Talking with several friends, I learned they had been at the bedside of a friend who went through the same process in hospice. He suffered from kidney failure and didn't want dialysis.
The ethics of assisting in VSED
Hospice and palliative care organizations are debating the ethics of responding to patient requests for help in VSED deaths. Some view intentionally hastening death by fasting an act of suicide that should be discouraged. Others regard VSED as an ethically appropriate decision to forego unwanted life-prolonging measures...that forcing people to eat is as objectionable as imposing some unwanted medical treatment.
A discussion of the ethical and legal pros and cons of this option was presented in an excellent article in the Journal of Hospice and Palliative Nursing last year. That piece reviewed the case of a patient who requested hospice support for her decision to take the VSED exit.
The patient—a nurse who works for a home hospice agency—had a pelvic tumor that had metastasized throughout her abdomen. She was not in great pain or close to death. But she decided the burdens of living outweighed the benefits.
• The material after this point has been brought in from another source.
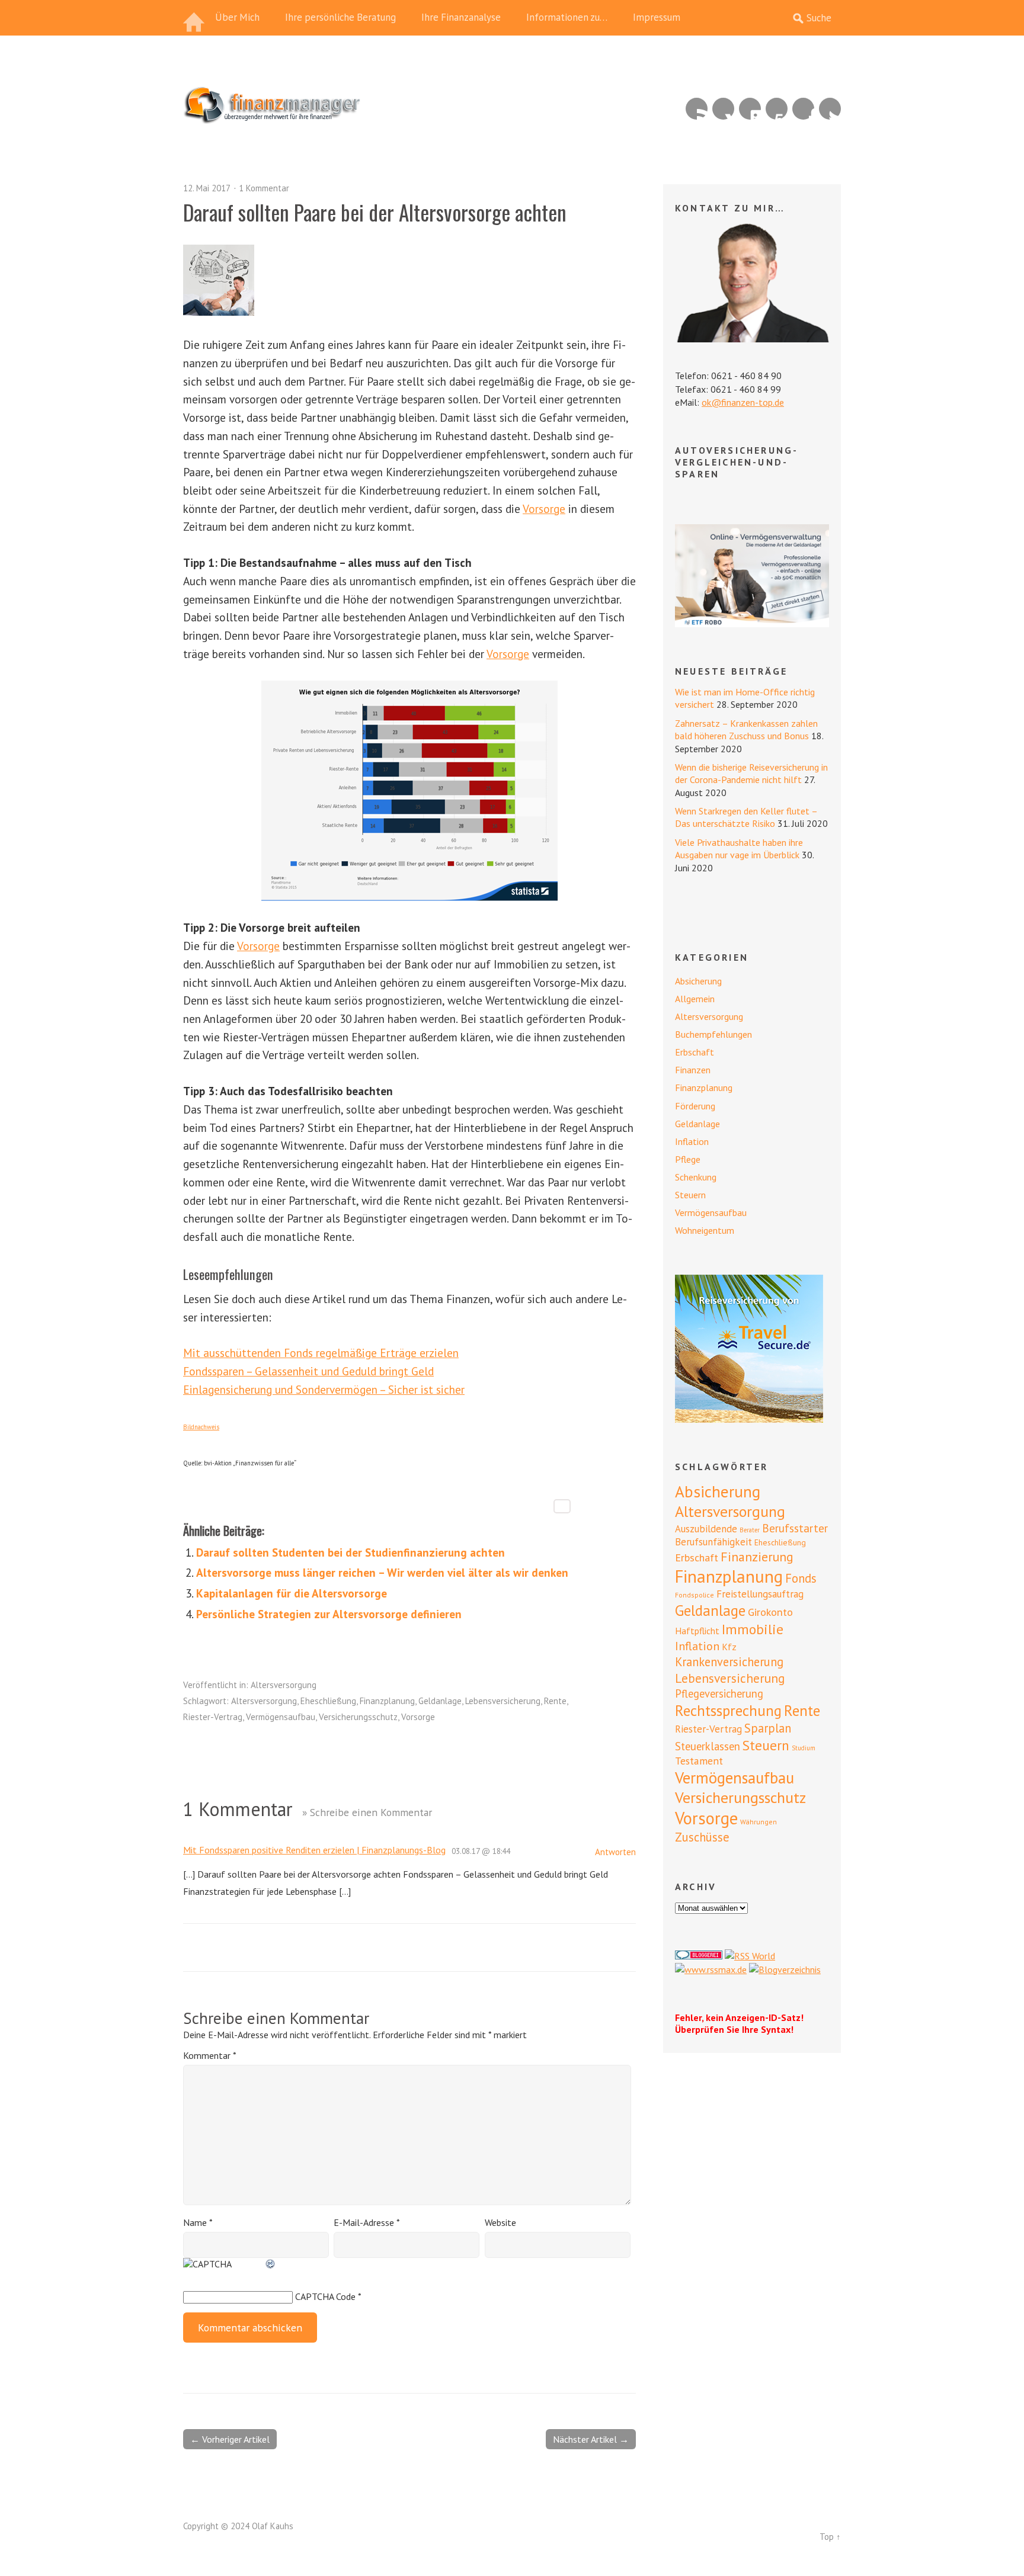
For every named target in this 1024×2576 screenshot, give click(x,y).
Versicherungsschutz (358, 1716)
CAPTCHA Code (325, 2296)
The hospice ethics committee reviewed clinical and legal opinions in the palliative and hospice care literature. They concluded that VSED was an option that should be available to any mentally competent, terminally ill and suffering patient. Here's a summary of that decision:
“After considering the prospective benefits and concerns about informing patients about this option, the committee concluded that, on balance, providing comprehensive information about VSED permits patients to make an informed decision that reflects their personal values and wishes.” The decision to stop eating and drinking was thought to be consistent with the ethical and legal right to forgo unwanted life-prolonging measures. And finally, it was thought that educating patients and families about "what to expect" as the VSED progresses, providing support as the patient dies, and providing a family with bereavement care after death were actions consistent with the hospice value of patient—and family—centered care. Their final report highlighted their concern about the absence of organizational procedures and guidelines to provide direction to clinicians, patients, family members and the hospice organization when future cases of requests for VSED support occurred.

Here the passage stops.